Westfalenblatt nur brüllend naiv?

Man muss nicht Kassandra heißen, um hinter jeder guten Nachricht auch eine Gefahr zu wittern. Die trojanische Königstochter war in der Antike bekannt für ihre Schwarzseherei. Den Sieg der griechischen Belagerer konnte sie jedoch trotz ihrer fortwährenden Warnungen nicht verhindern. Heutige Kassandras melden sich vor allem dann zu Wort, wenn die Bundesagentur für Arbeit mal wieder ihre neue Monatsstatistik vorlegt. Seit Beginn der Krise sind die Zahlen stets besser als die Prognosen der weisen Volkswirte. Regelmäßig rufen dann die Schwarzseher: »Aber das nächste Mal ist die Arbeitslosenzahl höher.« Bislang behielten sie nicht Recht. Zum Glück! Dabei haben sie gute Argumente: die beängstigende Lage im Maschinenbau. Unsichere Perspektiven für die Autoindustrie. Die Lage der Staatsfinanzen. Der rückläufige Export. Die Kosten für Kurzarbeit und ihr abzusehendes Ende. Es wäre gut, wenn die Kassandras für eine Minute innehielten. Die Zeit ließe sich nutzen, um den Regierenden für ihre Umsicht und Unternehmern für ihre – sehr wohl eigennützige -Treue zum Personal zu danken.

Man muß sich fragen, ob der Kommentar des Westfalen-Blattes bewußt oder unbewußt erschreckend naiv ist. Die monatlichen Arbeitsmarktzahlen, die in so leuchtenden hellem Licht gezeichnet werden, werden nicht von irgendeiner Kassandra ausgewürfelt sondern nach dem Duktus der Politik geschönt, umgewidmet, etwas passend gemacht und so hingedeichselt, daß man in Berlin und Düsseldorf sagen kann: „Was wollt Ihr denn, es geht aufwärts“. Leute, die sich von Berufs wegen mit der Materie intensiv beschäftigen, gucken da schon hinter die Potemkinschen Mauern. Und siehe da, Dr.

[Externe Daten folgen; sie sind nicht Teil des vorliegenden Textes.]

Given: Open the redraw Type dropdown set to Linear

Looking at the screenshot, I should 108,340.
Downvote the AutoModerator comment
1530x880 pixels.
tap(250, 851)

Joachim Jahnke, der sich mit globalen Entwicklungen befasst, sieht da für Deutschland etwas ganz Anderes:

Die Zahlen der Bundesagentur für Arbeit lassen Zeitphasenvergleiche und damit eine Beurteilung der Entwicklung kaum noch zu, weil immer neue Veränderungen und Manipulationen in der statistischen Basis erfolgt sind. Diese „Statistik“ ist inzwischen die bei Weitem verlogenste, die amtlich in Deutschland erstellt wird (siehe dazu Teil 8 unten).

Liebes Westfalen-Blatt. Das alles hat nichts mit Kassandra zu tun, sondern schlicht und ergreifend mit Manipulation. Allerdings ist das keine Erfindung von SchwarzGelb allein, da hat schon der kleinste größte Kanzler alles Zeiten, jener GAZgerd, dranm rumfummeln lassen.

3 Gedanken zu „Westfalenblatt nur brüllend naiv?

  1. Berichte aus der Arbeitswelt

    In einer großen Firma, nur ca. 50 km weg vom Bielefeld, fahren sie seit Monaten eine erhöhte Produktionsleistung mit Sonderschichten und Überstunden, stellen aber nicht etwa mehr Leute ein, sondern haben diejenigen, die demnächst in Rente gehen zur Kurzarbeit angemeldet!

  2. AndreasK

    Weil’s mir zum 2. Mal auffällt: Der zitierte Mann hieß „Potemkin“, mit „n“ ;o)

    Ansonsten könnten man in der Tat die Schönrechnung bei einem solchen Thema erwähnen – selbst in einem Kommentar.